In my February 2024 piece The Cost Crisis in Observability Tooling, I explained why the cost of tools built atop the three pillars of metrics, logs, and traces—observability 1.0 tooling—is not only soaring at a rate many times higher than your traffic increases, but has also become radically disconnected from the value those tools can deliver. Too often, as costs go up, the value you derive from these tools declines.
This blog post struck a nerve. I heard from observability teams who spent the last year doing nothing but grappling with cost containment. I heard from engineers who scoffed at my anecdote about individual metrics that cost $30,000 per month and relayed hair-raising tales of metrics they shipped that each cost tens of thousands of dollars over the weekend.
I also received many questions. This material is dense, and not widely understood. In this companion piece I will take a slower, deeper dive into the cost models and tradeoffs involved with metrics-backed tooling, since that remains the load-bearing pillar of most teams’ toolkits. I’ll also make the argument that metrics are a niche power tool in our arsenal.
Metrics are a (very) mature technology
When it comes to monitoring software, metrics-backed dashboards have long been the state of the art. Metrics are cheap, fast, and sparse, and the technology is decades old, so the tooling (and integrations) are extremely mature. Most APM and RUM tools are built using metrics primitives. Tools like Datadog, Prometheus, and Chronosphere are what most engineers reach for to understand their systems. The mental model for using metrics is not especially intuitive, but for historical reasons it is by far the most widely understood.
Teams are accustomed to instrumenting their software with metrics, deriving alerts from metrics, and using metrics-backed dashboards to debug their code. Logs get used for debugging, but they’re too unruly and expensive to use as a jumping-off point, and traces are perceived as too niche, expensive, or heavily sampled. At most, teams have learned to jump from SLOs to dashboards, to logs, to traces, visually correlating data by timestamps and the shape of spikes or copy-pasting IDs from tool to tool.
It strikes me as odd that metrics are still the dominant data type for systems and application data. In every other part of the business, our tools are backed by columnar stores or other relational databases, because we understand that data is made valuable by context.
In my opinion, the present state is a holdover from the days when engineering was seen as a cost center. I believe a shift is already well underway, bringing systems and application data into the relational fold—and I believe it is picking up speed thanks to soaring costs and the relentless explosion in underlying system complexity.
What exactly is a metric?
The term “metric” is commonly used in two different contexts:
- The “metric” is a data type, a number with some tags (or “labels”) appended, which can be stored in a variety of formats, such as counters, gauges, and histograms.
- “Metrics” is also often colloquially used as a generic synonym for telemetry data.
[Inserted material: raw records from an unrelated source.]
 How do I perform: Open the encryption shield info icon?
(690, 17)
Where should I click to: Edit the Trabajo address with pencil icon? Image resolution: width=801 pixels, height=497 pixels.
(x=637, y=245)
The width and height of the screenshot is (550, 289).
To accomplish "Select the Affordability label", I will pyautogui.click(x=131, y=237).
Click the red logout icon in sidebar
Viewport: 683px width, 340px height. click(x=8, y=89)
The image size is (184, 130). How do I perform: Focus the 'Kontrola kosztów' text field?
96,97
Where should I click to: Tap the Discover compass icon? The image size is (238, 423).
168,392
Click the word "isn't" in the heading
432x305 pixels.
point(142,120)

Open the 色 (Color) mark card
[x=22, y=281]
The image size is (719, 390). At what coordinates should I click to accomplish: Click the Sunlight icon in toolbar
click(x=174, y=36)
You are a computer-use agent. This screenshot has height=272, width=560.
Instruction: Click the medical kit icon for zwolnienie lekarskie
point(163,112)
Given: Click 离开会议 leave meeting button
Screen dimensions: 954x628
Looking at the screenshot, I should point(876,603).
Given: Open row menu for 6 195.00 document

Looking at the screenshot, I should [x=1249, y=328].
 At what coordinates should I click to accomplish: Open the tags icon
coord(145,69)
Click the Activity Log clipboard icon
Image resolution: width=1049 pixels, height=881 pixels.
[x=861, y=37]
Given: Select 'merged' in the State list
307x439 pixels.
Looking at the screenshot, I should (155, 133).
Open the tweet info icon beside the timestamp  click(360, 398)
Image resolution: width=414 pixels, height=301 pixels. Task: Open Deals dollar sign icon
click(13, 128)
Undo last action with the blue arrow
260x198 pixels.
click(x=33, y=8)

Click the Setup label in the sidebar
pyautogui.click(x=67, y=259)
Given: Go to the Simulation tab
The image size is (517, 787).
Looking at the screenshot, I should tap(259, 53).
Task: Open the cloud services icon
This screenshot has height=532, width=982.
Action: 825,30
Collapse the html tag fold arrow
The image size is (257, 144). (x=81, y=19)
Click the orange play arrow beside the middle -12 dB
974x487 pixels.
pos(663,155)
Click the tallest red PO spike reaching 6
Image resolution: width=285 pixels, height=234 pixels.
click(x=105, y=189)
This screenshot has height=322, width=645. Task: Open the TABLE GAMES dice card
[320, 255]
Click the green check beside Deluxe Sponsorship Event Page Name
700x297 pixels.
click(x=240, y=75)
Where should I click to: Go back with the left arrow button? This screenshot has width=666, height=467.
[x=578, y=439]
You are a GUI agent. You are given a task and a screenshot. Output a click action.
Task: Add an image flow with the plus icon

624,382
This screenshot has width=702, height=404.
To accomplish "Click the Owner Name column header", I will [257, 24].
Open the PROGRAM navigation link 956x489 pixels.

Metrics (the data type) are traditionally stored in a time-series database (TSDB), which is a collection of data points (numbers) gathered by time. The only type of index a TSDB has is an index by time, and the only type of queries you can run are point queries by time and range queries over time. It stores no relational or contextual data whatsoever.
All aggregation is performed at write time, not query time, including buckets like averages, 95th%, 99th%, 99.99th%, etc. If you query for the 99th percentile latency across your fleet of app services, you get an aggregate of aggregates of the locally-computed 99th percentile latency over a rolling window across all instances. If you want to query for the 99.95th% latency, or the 85th% latency, or any other latency that you did not compute at write time, you cannot.
When you install an agent, like StatsD or DogStatsD, it automatically ingests many system stats and churns out pretty graphs of CPU, memory, disk space, and the like with very little manual work. But nearly all the practical value you derive from these tools will come from instrumenting your code with custom metrics.
What is a custom metric?
Much like “metric,” the term “custom metric” has a colloquial meaning as well as a specific technical meaning. When an engineer talks about adding custom metrics to their code, they are typically conceptualizing each line of instrumentation as a custom metric. Which is why, when a metrics provider says you get a couple hundred custom metrics for free, that sounds like a lot!
Unfortunately, that’s not how time-series data works. When metrics are stored in TSDBs, every unique combination of metric name and tag values generates another distinct time-series, also known as a custom metric. This gets a little complicated, and can vary by implementation or backing store.
Let’s take a simple example from the Datadog custom metrics billing page.
Calculating the footprint of an example metric
statsd.increment('request_latency.increment', tags=[f'endpoint:{endpoint},status:{code}'])
Let’s say you submit a metric, request_latency, from five hosts with two tag keys, endpoint and status. You only monitor four endpoints on this tiny application and track two status codes, 200 and 500, and you decide to submit it as a count metric.
That comes out to a footprint of 40 custom metrics for this metric: 5 hosts * 4 endpoints * 2 status codes.
Now, let’s say you operate at a moderate scale. Your app runs on about 1000 hosts, and you monitor 100 endpoints, or 5 methods and 20 handlers. There are 63 HTTP status codes in
active use.
We’re already up to 6.3 million custom metrics (1000 hosts * 5 methods * 20 handlers * 63 status codes) and the only thing we can do is a simple count of requests broken down by host/endpoint/status code. Oof. Let’s keep going. Counts are nice, but latency is what we’re trying to measure.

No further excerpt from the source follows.